→ **Exercise requirements**:
Copy the data below word for word, omitting the pictures.

→ **Exercise materials**:
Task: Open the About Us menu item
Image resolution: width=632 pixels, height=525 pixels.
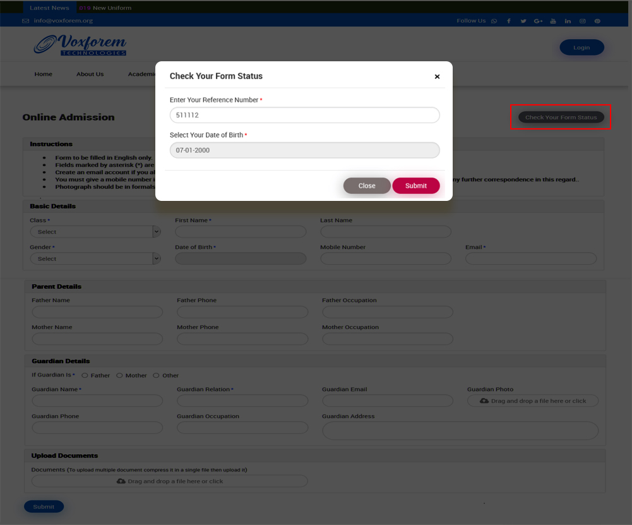Action: pos(90,74)
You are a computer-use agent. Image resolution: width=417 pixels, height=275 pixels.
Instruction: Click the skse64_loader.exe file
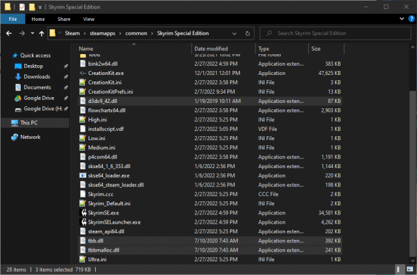click(x=108, y=175)
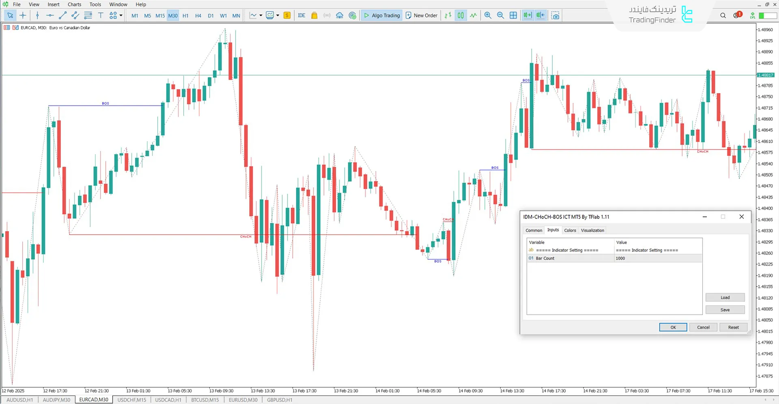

→ **Exercise output**:
Task: Open the About Us menu item
Image resolution: width=632 pixels, height=525 pixels.
Action: pos(90,74)
You are a computer-use agent. Image resolution: width=417 pixels, height=275 pixels.
Instruction: Click the skse64_loader.exe file
click(x=108, y=175)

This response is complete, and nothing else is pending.